Une photo dans un magazine : des croyantes enturbannées des pieds à la tête réclament dans un ailleurs assez proche la fin de leur propre émancipation. Ces femmes réclament la juste application de ce qu'elles considèrent comme la nature même du monde : l'uniformité qui structure les consciences et affaiblit les dangers.
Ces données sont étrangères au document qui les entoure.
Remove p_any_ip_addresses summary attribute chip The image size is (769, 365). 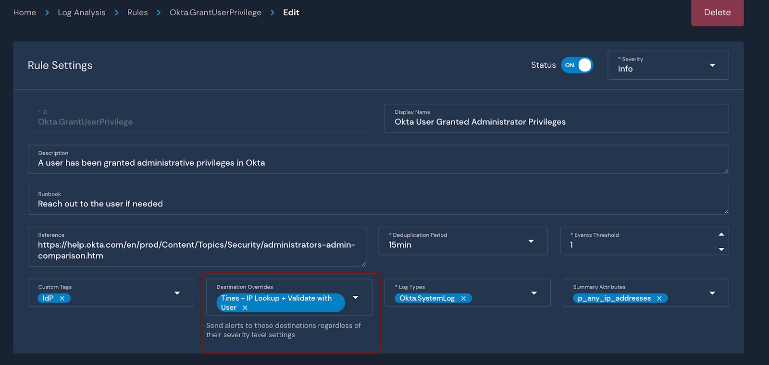coord(659,298)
L'uniforme est là, noir et triste, cachant ce qui fait des femmes le désir et la conscience, et de ce subtil mélange des deux précédents dont naît cette forme d'amour que l'on croit libre : l'amour libre.

 

Il existe donc, de par le monde, des millions de gens qui ne réclament qu'un uniforme, qu'un livre, qu'un temps, qu'un plat, qu'une vie, semblant ainsi se satisfaire de leur triste sort si les autres l'acceptent de même.

 

Il faudrait obtempérer.

 

Nulle technologie, nulle éducation, aucune « culture » ne peuvent mettre en déroute ou ne serait-ce qu'ébrécher les murs de certitudes des traditions de certains mondes.

 

Un maraîcher de mon voisinage enfantin appelait autrefois ses enfants sur le coup de sept heures les soirs d'été, afin qu'ils rentrent chez eux, bien que le soleil fût toujours haut. Et si nous occupions le jardin d'entre les nôtres, rendu innoffensif par l'état de sénilité de sa vieille propriétaire, alors le père légumier avait à notre attention une phrase absolue, qu'il m'est toujours impossible de comprendre, il disait : chacun chez soi.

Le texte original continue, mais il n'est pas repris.